Tomé la rosa. Del tallo. Con las espinas.
—Morirá en un día —dije, sin perder la sonrisa—. Una metáfora muy adecuada para la mayoría de los sentimientos que se profesan en esta corte.
Su sonrisa vaciló. Una grieta. Me gusta cuando se agrietan.
—¡Mi sentimiento por usted nunca morirá, Alteza! ¡Es eterno!
Ah. Eternidad. El último refugio de los aburridos.
Me acerqué, bajando la voz.
—La eternidad es un concepto carente de pasión, mi lord. Prefiero los momentos que arden aunque duren poco. Dígame... ¿arde usted con intensidad, o es solo humo de su apellido?
Fue hermoso verlo congelarse, como un conejo al que le soplas muy cerca. Balbuceó algo, giró torpemente, y desapareció entre la multitud. Otro intento fallido. Otro león de papel quemado.
—Tu crueldad va a iniciar una guerra algún día —murmuró una voz a mi lado.
No me giré. No era necesario. Reconocería ese tono incluso entre mil soldados: Elian.

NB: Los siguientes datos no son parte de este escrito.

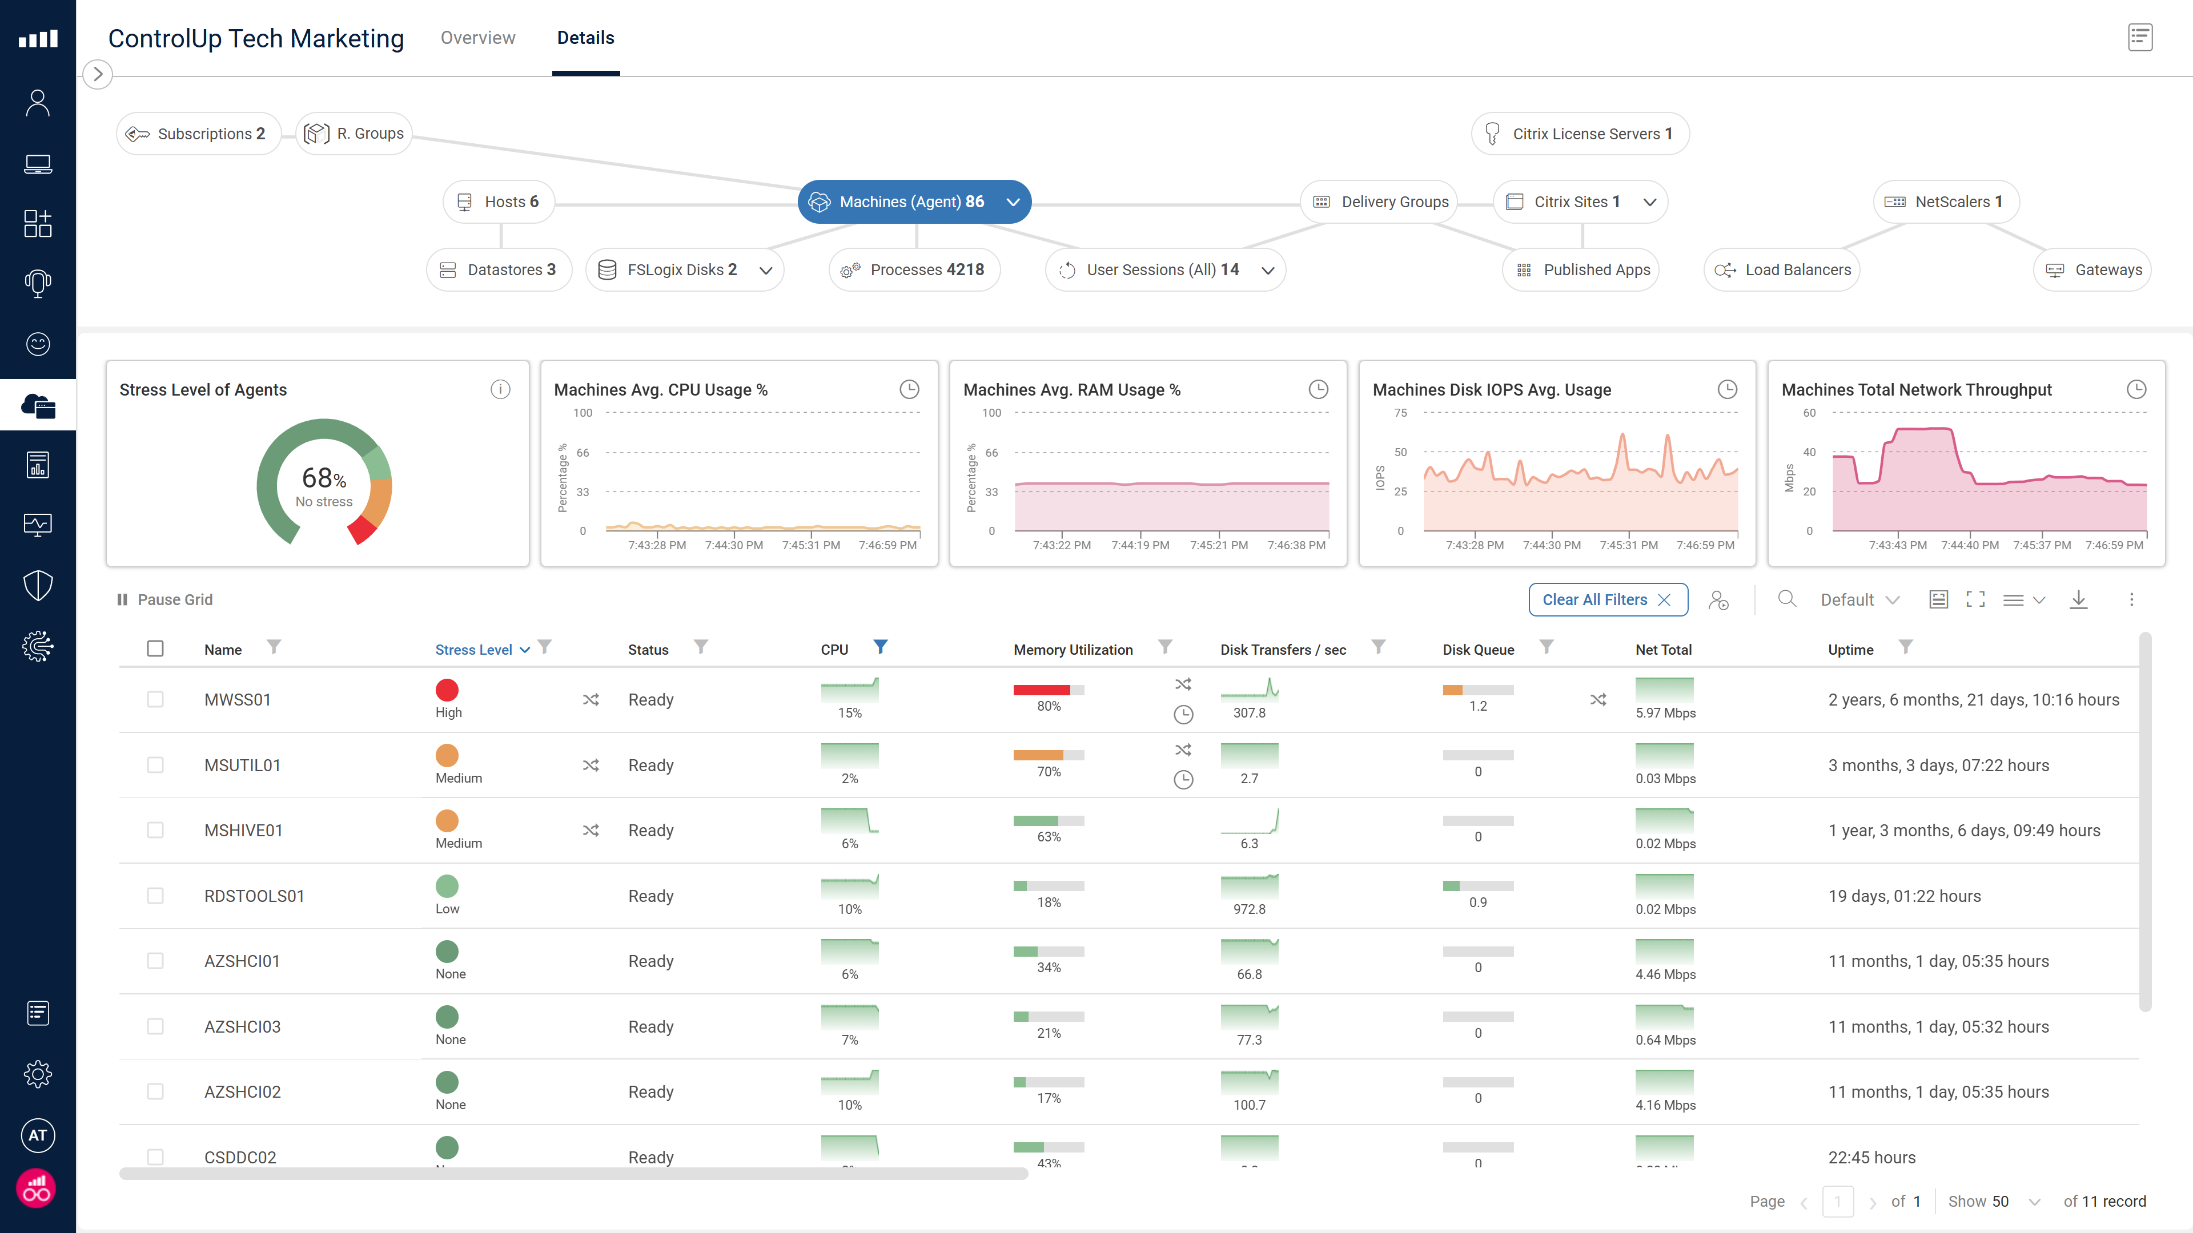Switch to the Overview tab

pos(478,37)
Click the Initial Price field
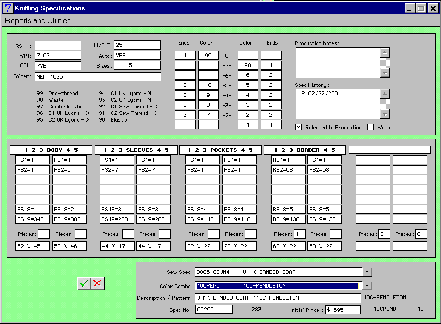The width and height of the screenshot is (441, 324). point(343,310)
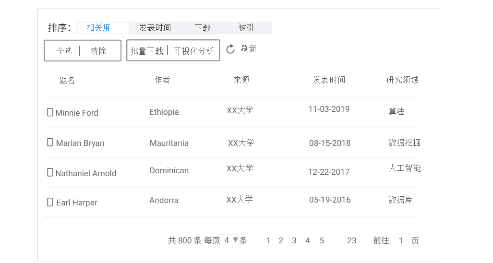
Task: Select the Marian Bryan row checkbox
Action: point(50,143)
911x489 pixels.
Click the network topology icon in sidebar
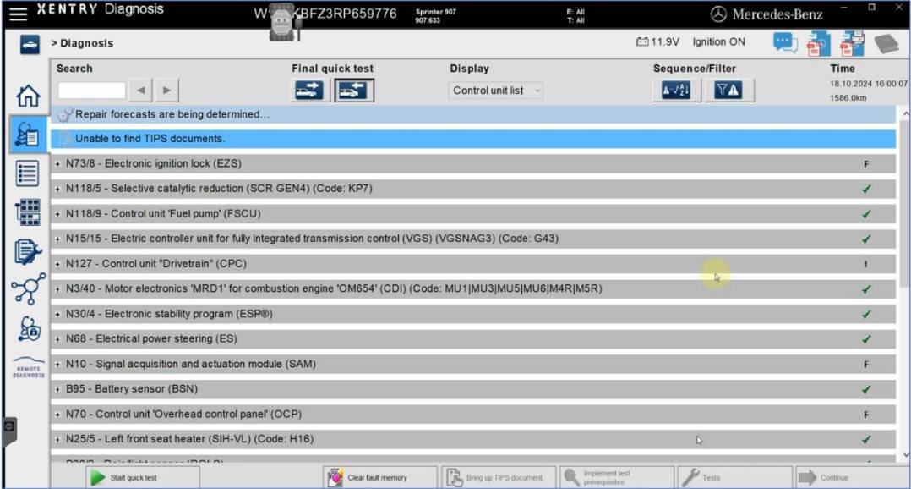(28, 289)
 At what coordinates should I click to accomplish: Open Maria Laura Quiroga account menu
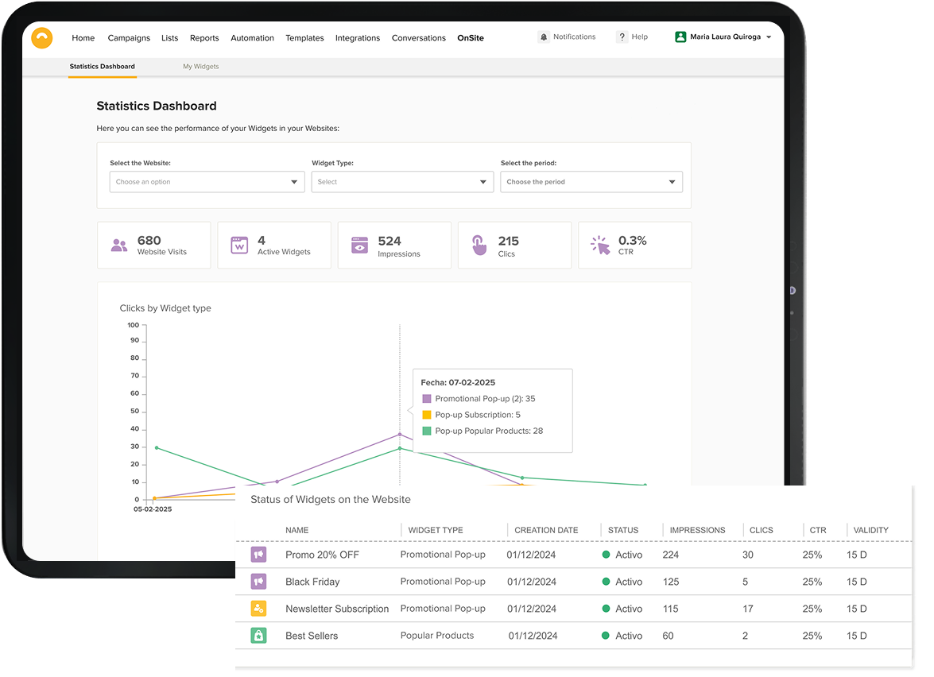(x=723, y=37)
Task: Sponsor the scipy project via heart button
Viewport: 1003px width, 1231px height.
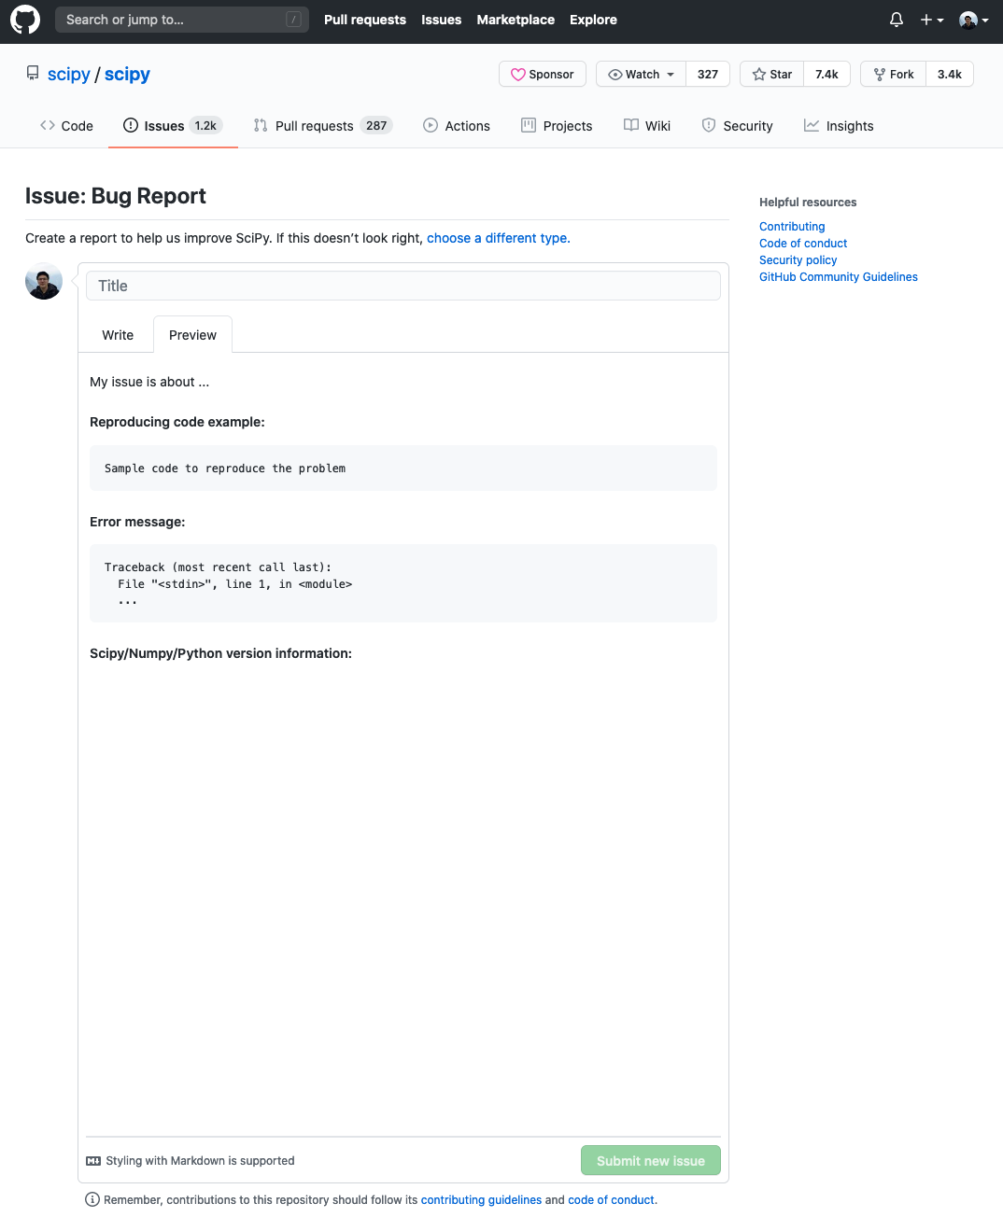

Mi hermano mayor. Capitán de la Guardia. Escudo del Reino. Y el único ser humano que tolero sin necesidad de fingir.
—Por eso estás tú aquí, ¿no? —respondí— Para frenar las guerras que yo provoco.
—Lord Valerius parecía a punto de ahogarse en su copa —añadió con una sonrisa apenas perceptible.
—Si las lágrimas de un tonto pueden comprarme un minuto de silencio, lo considero una buena inversión.
Lo miré. Él me miró. Sin juicio. Sin pena. Solo... comprensión.
—No te gusta esto —dijo.
No lo preguntó. Lo afirmó. Porque él ve más allá de los vestidos y de las frases medidas. Él me ve.
—La corona pesa, Elian. No está hecha para cabezas vivas.
Él asintió.
—Y aun así, la llevas mejor que todos nosotros juntos.
Un momento de quietud. De esos que nadie más ve. Pero que para nosotros… significan todo.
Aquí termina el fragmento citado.